Festivals in NRW

Bunt, bunter, Hürther Jazznacht |

Hürther Jazzclub e.V. rockt das Bürgerhaus

Text & Fotos: Bernd Zimmermann

Hürth, 29.10.2014 | Der Vorverkauf war nicht so berauschend, aber dann fanden doch 1200 Freunde des Jazz am Samstagabend den Weg ins Bürgerhaus . Und so wurde es eine quirlige 22. Hürther Jazznacht, in der sich in nur 6 Stunden auf 5 Bühnen mit 14 Bands die ganze Vielfalt des Jazz entfaltete.

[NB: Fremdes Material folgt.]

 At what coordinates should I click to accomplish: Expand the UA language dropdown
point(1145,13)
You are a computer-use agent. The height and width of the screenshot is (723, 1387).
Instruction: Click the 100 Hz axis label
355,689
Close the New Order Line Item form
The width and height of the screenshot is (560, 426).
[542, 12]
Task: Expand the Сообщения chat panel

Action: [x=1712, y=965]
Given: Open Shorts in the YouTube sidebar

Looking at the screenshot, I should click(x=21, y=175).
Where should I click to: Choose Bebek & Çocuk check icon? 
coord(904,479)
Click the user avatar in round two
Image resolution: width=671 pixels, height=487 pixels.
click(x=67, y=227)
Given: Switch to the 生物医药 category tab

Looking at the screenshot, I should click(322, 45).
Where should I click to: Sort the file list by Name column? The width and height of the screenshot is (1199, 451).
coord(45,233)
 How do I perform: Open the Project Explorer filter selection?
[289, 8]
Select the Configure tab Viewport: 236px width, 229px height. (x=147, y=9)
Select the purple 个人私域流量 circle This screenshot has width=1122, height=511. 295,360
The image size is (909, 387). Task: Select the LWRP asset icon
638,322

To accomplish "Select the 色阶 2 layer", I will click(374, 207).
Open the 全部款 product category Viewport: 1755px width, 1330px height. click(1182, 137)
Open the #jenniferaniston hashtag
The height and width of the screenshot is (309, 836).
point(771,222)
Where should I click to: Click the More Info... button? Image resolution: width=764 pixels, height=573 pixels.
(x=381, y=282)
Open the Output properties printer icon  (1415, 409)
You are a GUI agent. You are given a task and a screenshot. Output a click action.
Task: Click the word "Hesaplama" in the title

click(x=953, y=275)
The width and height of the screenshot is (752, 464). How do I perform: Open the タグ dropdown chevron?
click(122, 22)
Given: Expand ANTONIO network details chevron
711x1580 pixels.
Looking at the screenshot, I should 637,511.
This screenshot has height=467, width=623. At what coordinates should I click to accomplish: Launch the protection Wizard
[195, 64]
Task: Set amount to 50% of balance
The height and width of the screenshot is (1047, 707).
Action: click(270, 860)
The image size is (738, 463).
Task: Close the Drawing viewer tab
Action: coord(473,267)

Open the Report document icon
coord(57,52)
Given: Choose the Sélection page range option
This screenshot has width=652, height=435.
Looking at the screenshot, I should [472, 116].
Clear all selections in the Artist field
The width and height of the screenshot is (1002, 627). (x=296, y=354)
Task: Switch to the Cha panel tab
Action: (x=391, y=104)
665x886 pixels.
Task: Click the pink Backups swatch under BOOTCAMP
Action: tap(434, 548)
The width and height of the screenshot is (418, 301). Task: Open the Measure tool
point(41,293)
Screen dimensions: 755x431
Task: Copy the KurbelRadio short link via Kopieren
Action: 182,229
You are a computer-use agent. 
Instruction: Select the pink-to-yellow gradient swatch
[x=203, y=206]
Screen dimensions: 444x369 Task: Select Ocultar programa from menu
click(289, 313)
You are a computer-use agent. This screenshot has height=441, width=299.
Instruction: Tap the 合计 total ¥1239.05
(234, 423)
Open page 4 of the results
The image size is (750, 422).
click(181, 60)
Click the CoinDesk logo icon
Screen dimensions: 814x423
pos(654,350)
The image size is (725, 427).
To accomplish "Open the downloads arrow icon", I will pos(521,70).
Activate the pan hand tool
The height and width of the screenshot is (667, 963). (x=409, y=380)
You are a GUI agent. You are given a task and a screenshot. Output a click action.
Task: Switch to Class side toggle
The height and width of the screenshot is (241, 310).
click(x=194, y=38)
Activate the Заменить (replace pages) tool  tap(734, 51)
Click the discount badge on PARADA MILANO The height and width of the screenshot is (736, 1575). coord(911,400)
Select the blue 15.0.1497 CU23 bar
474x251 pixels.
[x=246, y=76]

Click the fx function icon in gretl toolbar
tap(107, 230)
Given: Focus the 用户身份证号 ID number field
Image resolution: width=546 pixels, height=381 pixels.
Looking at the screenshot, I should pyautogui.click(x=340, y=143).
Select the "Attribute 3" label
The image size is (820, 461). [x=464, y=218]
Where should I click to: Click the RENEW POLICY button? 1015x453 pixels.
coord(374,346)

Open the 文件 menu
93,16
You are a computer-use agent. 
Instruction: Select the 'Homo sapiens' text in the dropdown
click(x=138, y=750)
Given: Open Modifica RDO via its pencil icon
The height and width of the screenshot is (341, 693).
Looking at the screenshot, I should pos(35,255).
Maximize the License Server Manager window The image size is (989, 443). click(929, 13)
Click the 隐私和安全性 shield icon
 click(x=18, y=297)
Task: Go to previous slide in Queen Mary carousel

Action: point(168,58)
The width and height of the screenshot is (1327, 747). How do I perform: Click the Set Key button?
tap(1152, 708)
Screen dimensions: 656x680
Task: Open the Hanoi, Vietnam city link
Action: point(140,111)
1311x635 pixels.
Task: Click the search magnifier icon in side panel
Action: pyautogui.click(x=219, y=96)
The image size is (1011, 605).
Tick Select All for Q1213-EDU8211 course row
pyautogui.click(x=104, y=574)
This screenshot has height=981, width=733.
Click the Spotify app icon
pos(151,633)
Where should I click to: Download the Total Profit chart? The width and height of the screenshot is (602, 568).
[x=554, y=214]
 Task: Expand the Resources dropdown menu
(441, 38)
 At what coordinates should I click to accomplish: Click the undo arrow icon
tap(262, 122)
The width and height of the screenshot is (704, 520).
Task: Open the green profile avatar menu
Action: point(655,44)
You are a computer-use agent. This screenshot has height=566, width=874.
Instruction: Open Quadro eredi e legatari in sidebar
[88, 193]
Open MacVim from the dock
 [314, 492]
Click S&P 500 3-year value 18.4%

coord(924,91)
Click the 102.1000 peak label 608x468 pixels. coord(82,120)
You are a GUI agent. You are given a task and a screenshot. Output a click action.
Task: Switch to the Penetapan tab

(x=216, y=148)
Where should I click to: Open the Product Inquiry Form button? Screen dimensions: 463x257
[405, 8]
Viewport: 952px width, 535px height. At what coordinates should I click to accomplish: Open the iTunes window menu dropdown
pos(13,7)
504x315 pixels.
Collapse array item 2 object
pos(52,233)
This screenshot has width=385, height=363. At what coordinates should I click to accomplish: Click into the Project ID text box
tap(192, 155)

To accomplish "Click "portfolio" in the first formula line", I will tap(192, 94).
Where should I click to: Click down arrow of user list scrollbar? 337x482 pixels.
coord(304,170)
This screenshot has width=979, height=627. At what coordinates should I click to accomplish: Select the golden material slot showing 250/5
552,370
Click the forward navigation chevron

Jeder Quadratzentimeter des Bürgerhauses wurden an diesem Abend genutzt. Selbst die Tiefgarage verwandelte sich in einen ungewöhnlichen Spielort. Da, wo sonst die Fahrzeuge der Mitarbeiter des Bürgerhauses abgestellt werden, swingten, bluesten, soulten und rockten in schneller Abfolge die Bands. ,

Größer konnte der Kontrast also nicht sein, als die "Lines for Ladies" mit Anna Czichowsky und Sabine Kühlich gemeinsam mit Laia Genc, Kristin Korb und der 86-jährigen Sängerin Sheila Jordan bunt und mit viel Spielfreude swingende Eigen-Kompositionen und Jazzstandards an die grau-kahlen Betonwände der Tiefgarage malten. Größer der Kontrast danach wiederum nicht sein, wenn direkt darauf die Santana-Cover-Band und danach die Band um den quirligen Raphael Wressnig (B3) mit Dietmar Hagen Horn, Eike Drück und Martell Beigang druckvoll die Tiefgarage rockten.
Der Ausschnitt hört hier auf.